After that, we gathered up Jeremy and Zoë to go meet Ugyen at the administrative wing to drive down to Trashigang to establish a bank account. This was supposed to be a family treat, but much of the day was a little hot and frustrating. First we had to wait for almost an hour for Ugyen. He was painting something, so he had to stop painting and change—then he had to get driving orders for going to Trashigang (that meant a signature from HR)—then another set of documents, perhaps authorization for buying petrol. Here are some of the sights at the entrance to the college:
It was hot, so we were a little bored and antsy waiting for him. As we waited, various people came by (Tshoki, the Dean of Academic Affairs, others). “Why are you going to Trashigang?” they asked. “It’s not very nice there. Crowded, hot.” By about the third rendition, we began to predict what they would say. “No one from Kanglung likes Trashigang very much.” “No,” they would laugh. “It’s better here.”
Once we got on the road, we ran into a landslide and had to wait for about 45 minutes for the road to clear. But the dragonflies were gorgeous!
Again, we marveled at the hard work and tough living conditions for those who work on these roads.
Outside of town, we stop for traffic police to check Ugyen’s travel documents. It’s hard for us to grasp the point of Bhutan’s tight control of travel. Ugyen can’t explain it to us: it’s just the way things are here.
Then, at the bank, we discovered we needed many things we didn’t have. First, a letter from Sherubtse (or Yonphula) requesting that we be allowed to open a bank account. Then, passport photos and a copy of the passport photo page (both of which we did have, back in Kanglung). Jigme’s dad Thinley had asked on our behalf in Thimphu, where the answer was that we needed a work permit and passport—that was all. We spent some time arguing with the tellers at the bank about the letter, and then Ugyen got on the phone and got the Yonphula dean, Tshering Thinley, to fax a letter down on our behalf. Then Ugyen took me off to get a copy of the passport and photos. Finally, we were able to open the bank account—but getting money into that account from the USA was another impossibility. (Weeks later, we’re still working on both a cash card from Bank of Bhutan, and confirmation that money has arrived from the US.) At 1 p.m., we are the last people in the bank as they try to close the doors for lunch. We too go looking for lunch, but Ugyen says none of the restaurants will have any food for vegetarians. We find a kitchen store where we can buy some forks and a tiffin tin for storing leftovers. We find the bakery described in Lonely Planet Bhutan and we share a chocolate covered donut, which was less sublime than our hopes for it had been. We find a handful of postcards in a tourist shop. But Jeremy and Zoë are hot, tired, self-conscious and somewhat unhappy. We go to look for kiras for Zoë to extend her wardrobe for teaching, but the selection seems limited. James buys a backpack. Ugyen hears word of a restaurant that might offer vegetarian food, so we traipse down a stairway where plastic bottles go to die.

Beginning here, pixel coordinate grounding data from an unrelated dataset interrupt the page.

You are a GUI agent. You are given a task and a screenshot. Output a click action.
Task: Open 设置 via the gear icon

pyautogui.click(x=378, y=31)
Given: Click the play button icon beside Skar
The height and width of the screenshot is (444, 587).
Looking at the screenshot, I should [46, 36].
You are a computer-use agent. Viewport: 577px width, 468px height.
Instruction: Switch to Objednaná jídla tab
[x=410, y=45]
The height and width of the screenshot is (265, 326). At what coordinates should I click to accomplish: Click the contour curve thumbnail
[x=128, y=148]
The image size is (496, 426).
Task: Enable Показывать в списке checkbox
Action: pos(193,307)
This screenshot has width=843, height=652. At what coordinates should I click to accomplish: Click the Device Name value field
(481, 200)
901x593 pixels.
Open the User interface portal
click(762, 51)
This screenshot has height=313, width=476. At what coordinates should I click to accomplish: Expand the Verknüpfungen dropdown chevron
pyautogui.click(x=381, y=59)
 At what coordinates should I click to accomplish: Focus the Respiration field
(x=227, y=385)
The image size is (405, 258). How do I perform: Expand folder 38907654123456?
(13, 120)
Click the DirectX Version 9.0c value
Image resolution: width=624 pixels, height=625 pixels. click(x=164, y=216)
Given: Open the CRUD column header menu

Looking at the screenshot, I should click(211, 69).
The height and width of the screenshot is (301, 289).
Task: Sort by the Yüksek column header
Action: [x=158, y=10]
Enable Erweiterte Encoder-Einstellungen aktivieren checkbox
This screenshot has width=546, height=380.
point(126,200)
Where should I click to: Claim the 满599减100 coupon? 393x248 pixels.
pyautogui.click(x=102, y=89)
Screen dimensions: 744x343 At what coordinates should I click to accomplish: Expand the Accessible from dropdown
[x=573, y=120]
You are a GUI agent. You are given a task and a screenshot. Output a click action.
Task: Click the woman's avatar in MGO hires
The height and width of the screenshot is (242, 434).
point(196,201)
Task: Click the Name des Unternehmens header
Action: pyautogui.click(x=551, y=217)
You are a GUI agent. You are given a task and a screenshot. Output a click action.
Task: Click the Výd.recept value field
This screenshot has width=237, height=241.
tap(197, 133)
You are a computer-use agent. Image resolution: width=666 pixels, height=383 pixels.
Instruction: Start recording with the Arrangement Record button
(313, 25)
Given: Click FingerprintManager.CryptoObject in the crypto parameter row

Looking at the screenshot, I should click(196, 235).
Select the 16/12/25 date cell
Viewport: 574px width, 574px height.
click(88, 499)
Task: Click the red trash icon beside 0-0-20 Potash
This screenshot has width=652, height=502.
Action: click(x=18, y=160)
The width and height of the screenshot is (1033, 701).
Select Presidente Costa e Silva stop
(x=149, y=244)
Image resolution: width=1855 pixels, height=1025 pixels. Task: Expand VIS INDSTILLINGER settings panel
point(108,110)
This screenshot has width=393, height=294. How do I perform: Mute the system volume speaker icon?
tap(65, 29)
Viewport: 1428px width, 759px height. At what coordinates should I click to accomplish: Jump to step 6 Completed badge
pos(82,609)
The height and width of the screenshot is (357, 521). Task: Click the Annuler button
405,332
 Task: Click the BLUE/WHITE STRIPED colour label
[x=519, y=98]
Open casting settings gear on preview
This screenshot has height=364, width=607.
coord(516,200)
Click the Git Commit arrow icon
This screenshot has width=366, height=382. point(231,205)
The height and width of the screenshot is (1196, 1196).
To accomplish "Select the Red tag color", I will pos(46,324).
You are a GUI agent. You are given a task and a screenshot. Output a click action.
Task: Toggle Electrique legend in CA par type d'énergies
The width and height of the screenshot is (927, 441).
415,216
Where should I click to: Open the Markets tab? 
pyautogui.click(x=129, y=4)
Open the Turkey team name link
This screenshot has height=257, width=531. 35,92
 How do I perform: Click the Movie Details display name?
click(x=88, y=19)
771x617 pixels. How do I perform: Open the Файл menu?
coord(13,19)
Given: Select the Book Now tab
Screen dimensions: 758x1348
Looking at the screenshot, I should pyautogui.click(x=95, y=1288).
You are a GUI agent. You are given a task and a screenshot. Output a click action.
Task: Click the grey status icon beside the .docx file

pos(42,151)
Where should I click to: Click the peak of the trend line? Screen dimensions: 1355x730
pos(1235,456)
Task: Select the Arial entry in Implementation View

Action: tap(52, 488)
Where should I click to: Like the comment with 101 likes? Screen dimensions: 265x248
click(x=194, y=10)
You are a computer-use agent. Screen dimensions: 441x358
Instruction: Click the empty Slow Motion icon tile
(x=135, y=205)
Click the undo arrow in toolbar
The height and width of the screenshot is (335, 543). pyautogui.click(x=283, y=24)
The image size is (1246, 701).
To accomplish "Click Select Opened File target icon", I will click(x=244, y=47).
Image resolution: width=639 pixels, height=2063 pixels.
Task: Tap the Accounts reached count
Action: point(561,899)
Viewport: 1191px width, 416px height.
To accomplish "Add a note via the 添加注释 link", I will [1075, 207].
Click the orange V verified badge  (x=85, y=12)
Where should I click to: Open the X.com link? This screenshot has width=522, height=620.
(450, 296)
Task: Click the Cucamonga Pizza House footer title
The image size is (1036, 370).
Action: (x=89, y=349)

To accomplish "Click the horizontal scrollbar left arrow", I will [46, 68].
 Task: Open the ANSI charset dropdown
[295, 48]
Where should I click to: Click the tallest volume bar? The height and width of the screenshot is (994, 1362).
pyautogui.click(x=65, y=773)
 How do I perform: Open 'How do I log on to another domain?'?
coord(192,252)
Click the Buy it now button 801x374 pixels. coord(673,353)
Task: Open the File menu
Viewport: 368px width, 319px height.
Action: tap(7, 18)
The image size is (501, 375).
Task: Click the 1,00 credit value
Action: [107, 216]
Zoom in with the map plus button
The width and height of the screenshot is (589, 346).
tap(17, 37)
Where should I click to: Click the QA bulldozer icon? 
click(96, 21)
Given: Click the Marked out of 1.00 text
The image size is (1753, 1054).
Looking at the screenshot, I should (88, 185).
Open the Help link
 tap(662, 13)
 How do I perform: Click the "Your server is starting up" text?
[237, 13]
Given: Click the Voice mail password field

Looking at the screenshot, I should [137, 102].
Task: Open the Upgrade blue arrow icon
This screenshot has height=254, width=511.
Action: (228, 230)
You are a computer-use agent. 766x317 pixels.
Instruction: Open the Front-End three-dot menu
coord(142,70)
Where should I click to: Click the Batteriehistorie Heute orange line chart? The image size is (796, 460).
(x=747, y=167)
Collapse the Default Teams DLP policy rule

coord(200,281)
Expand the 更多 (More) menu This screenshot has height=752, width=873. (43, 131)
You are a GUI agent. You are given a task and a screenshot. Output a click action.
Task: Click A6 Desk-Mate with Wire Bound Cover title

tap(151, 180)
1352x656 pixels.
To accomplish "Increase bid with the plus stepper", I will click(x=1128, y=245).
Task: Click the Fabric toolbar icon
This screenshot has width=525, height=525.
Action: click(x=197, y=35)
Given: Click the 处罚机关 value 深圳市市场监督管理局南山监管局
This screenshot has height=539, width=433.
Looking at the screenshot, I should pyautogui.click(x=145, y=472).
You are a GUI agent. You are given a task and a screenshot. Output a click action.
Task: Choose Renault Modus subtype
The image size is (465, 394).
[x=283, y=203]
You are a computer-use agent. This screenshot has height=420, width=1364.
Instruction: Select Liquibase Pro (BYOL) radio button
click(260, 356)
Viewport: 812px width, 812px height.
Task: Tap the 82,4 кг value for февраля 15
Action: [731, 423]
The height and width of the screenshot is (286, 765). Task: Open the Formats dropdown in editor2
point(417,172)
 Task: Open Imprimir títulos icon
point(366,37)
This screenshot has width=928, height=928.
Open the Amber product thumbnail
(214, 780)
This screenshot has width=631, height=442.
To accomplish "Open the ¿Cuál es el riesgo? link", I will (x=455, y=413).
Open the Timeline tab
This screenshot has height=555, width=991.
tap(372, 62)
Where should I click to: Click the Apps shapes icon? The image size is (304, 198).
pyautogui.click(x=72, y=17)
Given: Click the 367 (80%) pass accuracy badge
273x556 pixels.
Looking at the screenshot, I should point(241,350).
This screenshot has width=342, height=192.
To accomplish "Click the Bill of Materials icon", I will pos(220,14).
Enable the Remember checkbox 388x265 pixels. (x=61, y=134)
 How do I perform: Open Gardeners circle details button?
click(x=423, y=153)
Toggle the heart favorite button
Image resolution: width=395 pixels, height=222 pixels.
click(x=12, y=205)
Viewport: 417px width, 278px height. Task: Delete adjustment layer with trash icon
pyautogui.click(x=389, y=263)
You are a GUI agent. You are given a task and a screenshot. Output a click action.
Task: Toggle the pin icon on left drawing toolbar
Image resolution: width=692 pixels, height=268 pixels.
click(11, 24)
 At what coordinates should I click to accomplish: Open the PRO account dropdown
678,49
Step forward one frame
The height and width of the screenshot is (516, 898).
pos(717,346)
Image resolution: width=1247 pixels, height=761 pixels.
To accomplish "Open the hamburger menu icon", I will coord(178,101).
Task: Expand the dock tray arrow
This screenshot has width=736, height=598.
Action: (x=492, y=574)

No joy: only rice on offer, and the setting is not salubrious. But then we spy well-wrapped mini-ice cream bars. We have two each! The day is salvaged!
Before leaving town, we go up to the hospital, to see whether they can do the blood tests J needs periodically. They can. The hospital enjoys quite wonderful views.
The parking lot for the Trashigang post office is a sea of mud at the moment, but the stamps are beautiful, as promised. Still, we are all glad to go home, especially since the road is clear.